● **Brief**:
Would you return all of this data exactly, leaving nothing out?

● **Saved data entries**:
----------

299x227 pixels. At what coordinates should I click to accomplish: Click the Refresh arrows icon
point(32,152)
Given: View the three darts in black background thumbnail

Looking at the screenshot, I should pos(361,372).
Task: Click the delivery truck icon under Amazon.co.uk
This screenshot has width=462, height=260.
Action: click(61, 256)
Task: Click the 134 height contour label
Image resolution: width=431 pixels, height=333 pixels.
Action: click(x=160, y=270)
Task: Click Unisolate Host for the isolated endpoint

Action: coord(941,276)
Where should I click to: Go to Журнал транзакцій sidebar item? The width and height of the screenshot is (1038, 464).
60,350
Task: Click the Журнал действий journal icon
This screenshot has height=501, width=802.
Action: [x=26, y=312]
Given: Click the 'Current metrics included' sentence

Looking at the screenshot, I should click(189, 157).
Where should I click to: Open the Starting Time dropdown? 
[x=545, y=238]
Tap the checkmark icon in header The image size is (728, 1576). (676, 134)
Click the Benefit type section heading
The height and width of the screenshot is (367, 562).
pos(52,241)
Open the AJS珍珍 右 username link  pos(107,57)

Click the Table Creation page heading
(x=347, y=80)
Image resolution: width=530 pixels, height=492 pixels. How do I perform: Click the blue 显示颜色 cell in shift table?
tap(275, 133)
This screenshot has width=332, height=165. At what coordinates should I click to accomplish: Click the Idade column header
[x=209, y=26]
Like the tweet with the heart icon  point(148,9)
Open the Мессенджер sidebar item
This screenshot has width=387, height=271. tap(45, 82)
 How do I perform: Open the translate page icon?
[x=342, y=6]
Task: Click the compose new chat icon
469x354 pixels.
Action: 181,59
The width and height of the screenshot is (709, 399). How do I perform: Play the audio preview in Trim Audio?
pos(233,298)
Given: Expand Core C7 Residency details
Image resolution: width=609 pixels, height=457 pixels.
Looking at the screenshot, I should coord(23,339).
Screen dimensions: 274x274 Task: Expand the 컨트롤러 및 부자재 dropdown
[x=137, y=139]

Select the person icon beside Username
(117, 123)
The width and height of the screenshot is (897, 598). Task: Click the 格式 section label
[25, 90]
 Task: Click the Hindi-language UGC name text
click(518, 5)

----------

● **Answer area**:
299x227 pixels. At what coordinates should I click to accomplish: Click the Refresh arrows icon
point(32,152)
Given: View the three darts in black background thumbnail

Looking at the screenshot, I should pos(361,372).
Task: Click the delivery truck icon under Amazon.co.uk
This screenshot has width=462, height=260.
Action: click(61, 256)
Task: Click the 134 height contour label
Image resolution: width=431 pixels, height=333 pixels.
Action: click(x=160, y=270)
Task: Click Unisolate Host for the isolated endpoint

Action: coord(941,276)
Where should I click to: Go to Журнал транзакцій sidebar item? The width and height of the screenshot is (1038, 464).
60,350
Task: Click the Журнал действий journal icon
This screenshot has height=501, width=802.
Action: [x=26, y=312]
Given: Click the 'Current metrics included' sentence

Looking at the screenshot, I should click(189, 157).
Where should I click to: Open the Starting Time dropdown? 
[x=545, y=238]
Tap the checkmark icon in header The image size is (728, 1576). (676, 134)
Click the Benefit type section heading
The height and width of the screenshot is (367, 562).
pos(52,241)
Open the AJS珍珍 右 username link  pos(107,57)

Click the Table Creation page heading
(x=347, y=80)
Image resolution: width=530 pixels, height=492 pixels. How do I perform: Click the blue 显示颜色 cell in shift table?
tap(275, 133)
This screenshot has width=332, height=165. At what coordinates should I click to accomplish: Click the Idade column header
[x=209, y=26]
Like the tweet with the heart icon  point(148,9)
Open the Мессенджер sidebar item
This screenshot has width=387, height=271. tap(45, 82)
 How do I perform: Open the translate page icon?
[x=342, y=6]
Task: Click the compose new chat icon
469x354 pixels.
Action: 181,59
The width and height of the screenshot is (709, 399). How do I perform: Play the audio preview in Trim Audio?
pos(233,298)
Given: Expand Core C7 Residency details
Image resolution: width=609 pixels, height=457 pixels.
Looking at the screenshot, I should coord(23,339).
Screen dimensions: 274x274 Task: Expand the 컨트롤러 및 부자재 dropdown
[x=137, y=139]

Select the person icon beside Username
(117, 123)
The width and height of the screenshot is (897, 598). Task: Click the 格式 section label
[25, 90]
 Task: Click the Hindi-language UGC name text
click(518, 5)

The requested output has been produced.